I have a large code, that fails with the Error:
Fatal error in PMPI_Comm_split: Other MPI error, error stack: PMPI_Comm_split(532)................: MPI_Comm_split(comm=0xc4027cf0, color=0, key=0, new_comm=0x7ffdb50f2bd0) failed PMPI_Comm_split(508)................: fail failed MPIR_Comm_split_impl(260)...........: fail failed MPIR_Get_contextid_sparse_group(676): Too many communicators (0/16384 free on this process; ignore_id=0) Fatal error in PMPI_Comm_split: Other MPI error, error stack: PMPI_Comm_split(532)................: MPI_Comm_split(comm=0xc401bcf1, color=1, key=0, new_comm=0x7ffed5aa4fd0) failed PMPI_Comm_split(508)................: fail failed MPIR_Comm_split_impl(260)...........: fail failed MPIR_Get_contextid_sparse_group(676): Too many communicators (0/16384 free on this process; ignore_id=0) Fatal error in PMPI_Comm_split: Other MPI error, error stack: PMPI_Comm_split(532)................: MPI_Comm_split(comm=0xc4027ce9, color=0, key=0, new_comm=0x7ffe37e477d0) failed PMPI_Comm_split(508)................: fail failed MPIR_Comm_split_impl(260)...........: fail failed MPIR_Get_contextid_sparse_group(676): Too many communicators (0/16384 free on this process; ignore_id=0) Fatal error in PMPI_Comm_split: Other MPI error, error stack: PMPI_Comm_split(532)................: MPI_Comm_split(comm=0xc401bcf1, color=1, key=0, new_comm=0x7ffd511ac4d0) failed PMPI_Comm_split(508)................: fail failed MPIR_Comm_split_impl(260)...........: fail failed MPIR_Get_contextid_sparse_group(676): Too many communicators (0/16384 free on this process; ignore_id=0)

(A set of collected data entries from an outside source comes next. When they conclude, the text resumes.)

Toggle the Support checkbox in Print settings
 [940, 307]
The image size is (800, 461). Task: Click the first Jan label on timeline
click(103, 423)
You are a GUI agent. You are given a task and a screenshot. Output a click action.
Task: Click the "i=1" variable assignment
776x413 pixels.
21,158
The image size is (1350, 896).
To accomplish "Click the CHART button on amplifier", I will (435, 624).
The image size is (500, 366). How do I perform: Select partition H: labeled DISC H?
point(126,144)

I and would like to debug it. I can reproduce this error in totalview.
My first idea is to the stacktrace at the point of the Error. It I set a breakpoint to the call of "Get_contextid_sparse_group" or "Comm_split_impl", the error occurs before the breakpoint and totalview just closes.

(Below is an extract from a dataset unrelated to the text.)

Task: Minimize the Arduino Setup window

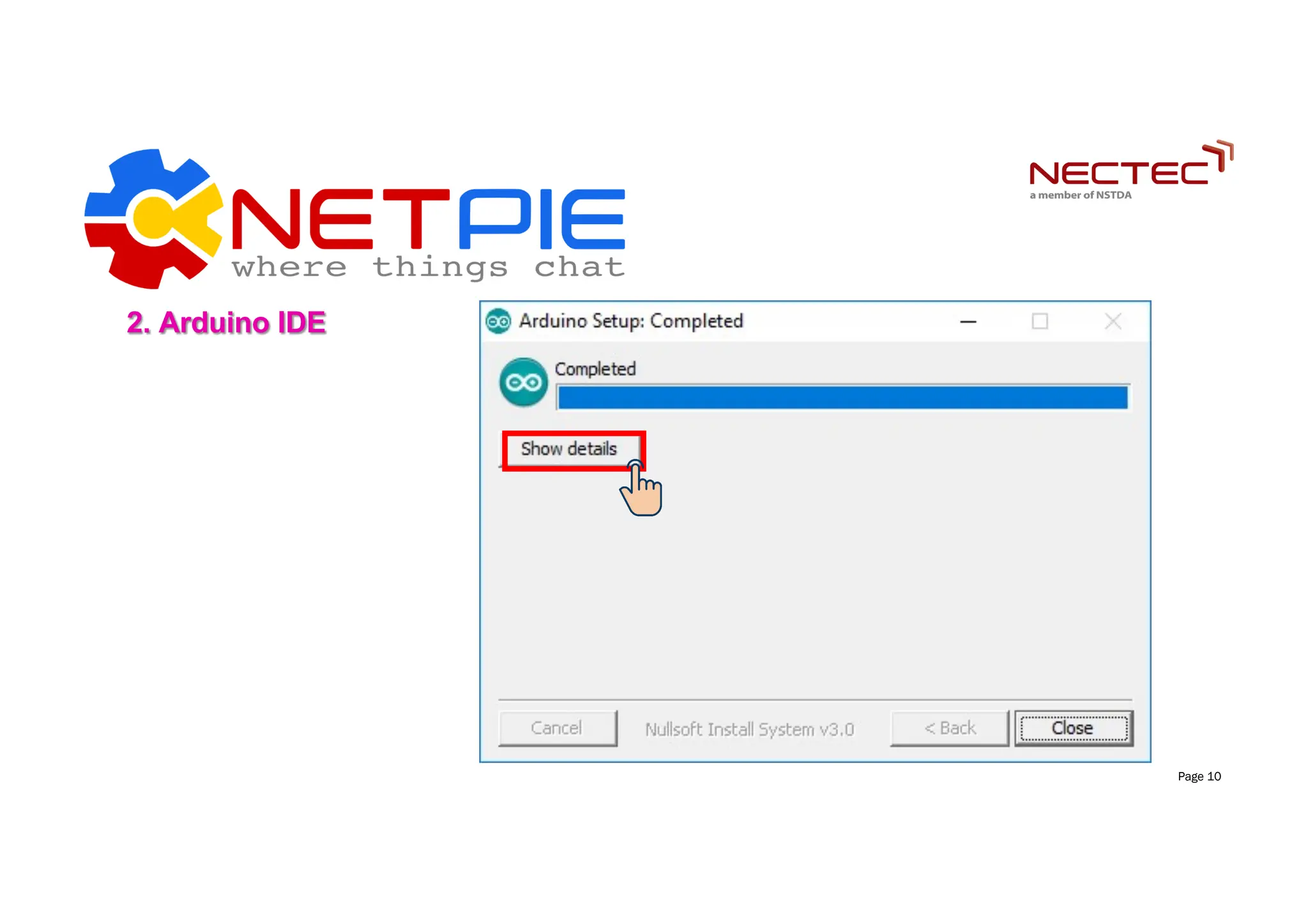Action: (x=968, y=321)
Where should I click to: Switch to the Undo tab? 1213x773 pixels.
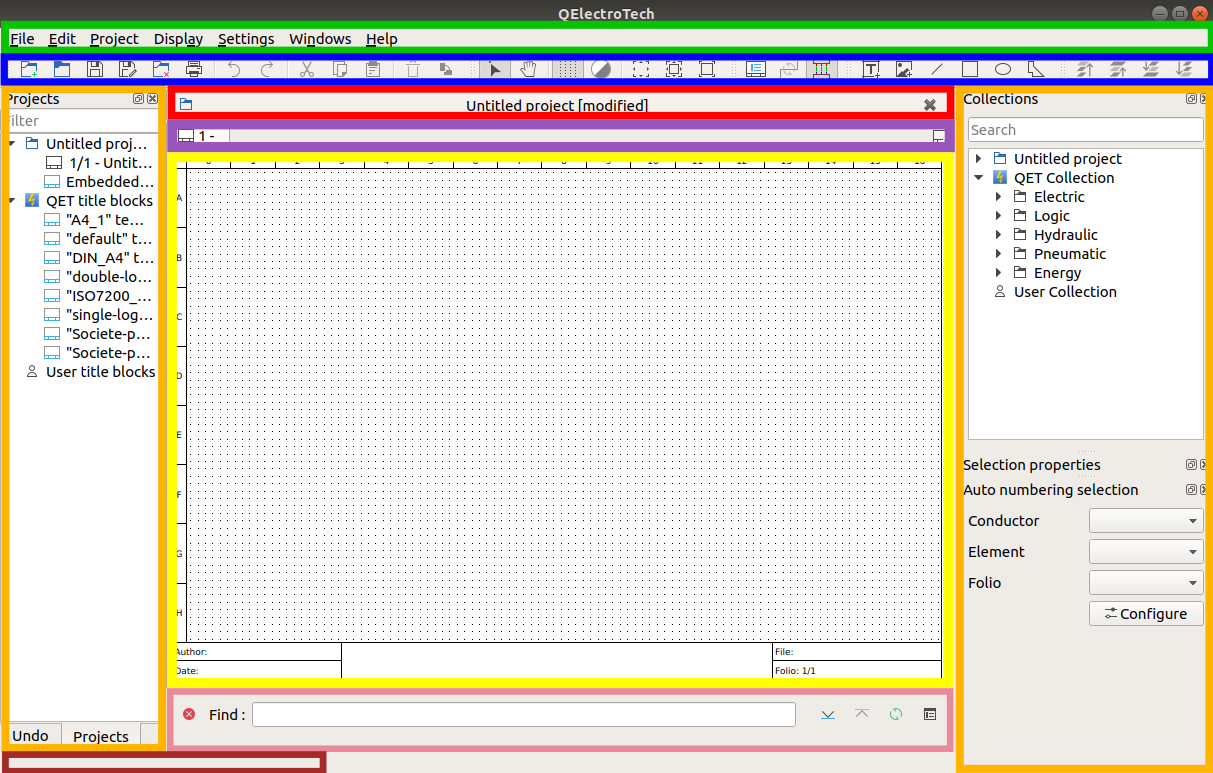click(x=30, y=736)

If I set it to "Comm_split" i have so many breakpoint, that I can't find the correct one. How can I set a breakpoint in IntelMPI's errorhandeling routine. Some routine must print this "Too many communicators" error-message. Can I set my break-point there?
My second idea is to monitor the number of communicators somehow. The line
Too many communicators (0/16384 free on this process; ignore_id=0)
indicates, that MPI knows how many communicators are free at any given time. How can I, as a developer, monitor this number? Is there a function I call returning the number of current communicators?
I am open for other ideas on how to track down this "communicator leak"